Monday, 2 November 2009

The best beer in the world for 15 minutes is…

Here’s an experiment: on the way back to Somerset from a tasting (ooh look there’s Newbury dashing past), I decide I want a drink with my packet of crisps. Arkells 3B, Strongbow, Carlsberg or Guinness? What a choice, and all in cans. I plump for the latter, I haven’t drunk it out of a can for years and recently have been enjoying the odd pint at various rugby clubs as I follow my lad around the schools and clubs of the west country (oh look it’s Wednesday it must be Glastonbury or is it Tavistock?). So there’s a can of Guinness to the right of me, some of it spilt (Hungerford rushes by, an enticing looking Fuller’s pub by the station), but most of it in a plastic glass — such connoisseurship.

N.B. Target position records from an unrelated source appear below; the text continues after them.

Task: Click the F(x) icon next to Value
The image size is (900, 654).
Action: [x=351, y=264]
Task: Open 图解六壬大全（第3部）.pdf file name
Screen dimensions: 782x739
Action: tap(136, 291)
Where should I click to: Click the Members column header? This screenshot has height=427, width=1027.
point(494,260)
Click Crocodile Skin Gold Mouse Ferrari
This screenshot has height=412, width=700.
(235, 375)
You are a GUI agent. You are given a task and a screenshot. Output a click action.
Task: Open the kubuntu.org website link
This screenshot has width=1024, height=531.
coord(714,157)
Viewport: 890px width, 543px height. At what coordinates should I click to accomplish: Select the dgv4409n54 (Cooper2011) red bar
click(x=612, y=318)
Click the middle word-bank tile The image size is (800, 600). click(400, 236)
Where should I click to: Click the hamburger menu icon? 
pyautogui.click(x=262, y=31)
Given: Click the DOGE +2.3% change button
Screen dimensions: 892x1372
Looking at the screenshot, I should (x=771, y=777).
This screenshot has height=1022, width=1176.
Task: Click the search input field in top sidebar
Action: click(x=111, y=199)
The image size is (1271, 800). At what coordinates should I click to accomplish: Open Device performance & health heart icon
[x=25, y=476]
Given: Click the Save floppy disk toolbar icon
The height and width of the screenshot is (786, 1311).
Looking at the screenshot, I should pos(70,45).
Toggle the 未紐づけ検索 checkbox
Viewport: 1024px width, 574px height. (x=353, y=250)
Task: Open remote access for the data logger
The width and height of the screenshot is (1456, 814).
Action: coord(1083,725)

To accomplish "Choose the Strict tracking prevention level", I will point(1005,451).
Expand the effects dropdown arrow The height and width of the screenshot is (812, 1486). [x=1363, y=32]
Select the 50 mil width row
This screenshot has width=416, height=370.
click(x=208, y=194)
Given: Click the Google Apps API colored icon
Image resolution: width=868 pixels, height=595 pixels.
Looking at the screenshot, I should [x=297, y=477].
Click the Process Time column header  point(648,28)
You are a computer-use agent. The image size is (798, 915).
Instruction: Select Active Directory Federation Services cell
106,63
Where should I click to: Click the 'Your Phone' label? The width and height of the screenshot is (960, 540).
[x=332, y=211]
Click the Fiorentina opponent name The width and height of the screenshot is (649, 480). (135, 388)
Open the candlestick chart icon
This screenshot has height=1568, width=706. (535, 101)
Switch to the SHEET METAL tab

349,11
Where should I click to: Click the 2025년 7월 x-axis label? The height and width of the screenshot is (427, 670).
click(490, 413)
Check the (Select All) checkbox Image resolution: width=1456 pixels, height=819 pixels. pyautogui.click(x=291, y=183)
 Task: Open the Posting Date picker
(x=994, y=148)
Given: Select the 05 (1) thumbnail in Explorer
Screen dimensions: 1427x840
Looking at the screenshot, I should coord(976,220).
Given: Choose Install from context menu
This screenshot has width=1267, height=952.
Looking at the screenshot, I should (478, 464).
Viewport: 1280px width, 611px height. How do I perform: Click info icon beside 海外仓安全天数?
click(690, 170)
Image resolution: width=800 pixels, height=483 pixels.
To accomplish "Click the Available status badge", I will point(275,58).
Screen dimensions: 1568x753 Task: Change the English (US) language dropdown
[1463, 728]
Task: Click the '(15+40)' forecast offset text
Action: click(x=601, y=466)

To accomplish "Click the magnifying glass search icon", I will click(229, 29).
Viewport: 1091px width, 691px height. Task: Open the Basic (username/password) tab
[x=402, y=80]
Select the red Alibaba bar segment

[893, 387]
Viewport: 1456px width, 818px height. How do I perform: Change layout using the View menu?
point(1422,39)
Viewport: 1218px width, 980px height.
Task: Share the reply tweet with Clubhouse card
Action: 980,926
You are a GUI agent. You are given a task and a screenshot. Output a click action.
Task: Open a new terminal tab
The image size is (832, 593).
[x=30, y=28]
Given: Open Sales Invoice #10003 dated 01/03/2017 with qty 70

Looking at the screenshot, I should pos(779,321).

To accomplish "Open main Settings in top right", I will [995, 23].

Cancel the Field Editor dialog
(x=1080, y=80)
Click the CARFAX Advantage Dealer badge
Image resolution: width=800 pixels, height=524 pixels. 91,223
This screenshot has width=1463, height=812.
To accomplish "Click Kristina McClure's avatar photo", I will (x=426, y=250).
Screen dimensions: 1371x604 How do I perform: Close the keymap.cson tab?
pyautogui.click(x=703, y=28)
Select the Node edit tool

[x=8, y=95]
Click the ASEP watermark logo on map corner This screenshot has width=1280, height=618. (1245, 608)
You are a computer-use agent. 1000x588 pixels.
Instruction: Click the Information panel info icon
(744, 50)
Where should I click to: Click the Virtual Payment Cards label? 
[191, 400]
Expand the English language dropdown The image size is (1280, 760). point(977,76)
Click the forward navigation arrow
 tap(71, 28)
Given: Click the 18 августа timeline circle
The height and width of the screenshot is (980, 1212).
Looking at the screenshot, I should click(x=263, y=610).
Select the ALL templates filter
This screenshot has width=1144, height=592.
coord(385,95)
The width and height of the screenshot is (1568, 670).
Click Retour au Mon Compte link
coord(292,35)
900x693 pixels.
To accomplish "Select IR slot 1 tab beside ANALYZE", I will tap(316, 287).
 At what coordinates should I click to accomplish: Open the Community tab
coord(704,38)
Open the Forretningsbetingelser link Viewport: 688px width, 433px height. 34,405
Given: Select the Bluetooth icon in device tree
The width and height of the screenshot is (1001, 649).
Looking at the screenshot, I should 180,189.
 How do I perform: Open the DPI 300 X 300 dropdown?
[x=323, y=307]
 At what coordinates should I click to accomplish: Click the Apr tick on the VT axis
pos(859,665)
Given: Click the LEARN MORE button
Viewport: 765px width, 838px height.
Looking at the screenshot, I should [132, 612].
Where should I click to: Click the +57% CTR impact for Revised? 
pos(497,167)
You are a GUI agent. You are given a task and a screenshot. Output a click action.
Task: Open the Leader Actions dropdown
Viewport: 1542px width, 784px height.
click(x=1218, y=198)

Why am I doing this? I think it’s because I spend my time being precious about my beer — had a swift half of Schönramer’s Roggen bier at the White Horse on the way back to Paddington and very good it was; I like their beers a lot, I remember being introduced to their brewmaster Eric Toft at the WH a few years back. Maybe one can be too precious and forget that the majority of beers that people drink are the sort of beers that I dismiss. Budweiser — I like rice with curry not in beer. John Smith – shaving foam. And so on. But, strangely enough, Guinness is still regarded with fondness.

So how does it taste? It’s cold, it’s got some body to it, some roast burnt notes, no creaminess, singed chocolate/overused coffee beans, fast finish, not unpleasant but — and here is a big but — given that I have spent the lunchtime evaluating beers like Brooklyn Chocolate Stout, Wms Bros’ 80/-, Aventinus, Jaipur and Glazen Toren’s magnificent gusher of a Saison, d’Erpe Mere, it has a lot to live up to.On the other hand it’s suiting my mood of the moment and perfectly acceptable. So for the moment it is the best beer in the world (though I might have a cider at the Plough before getting the bus home when I get into Taunton).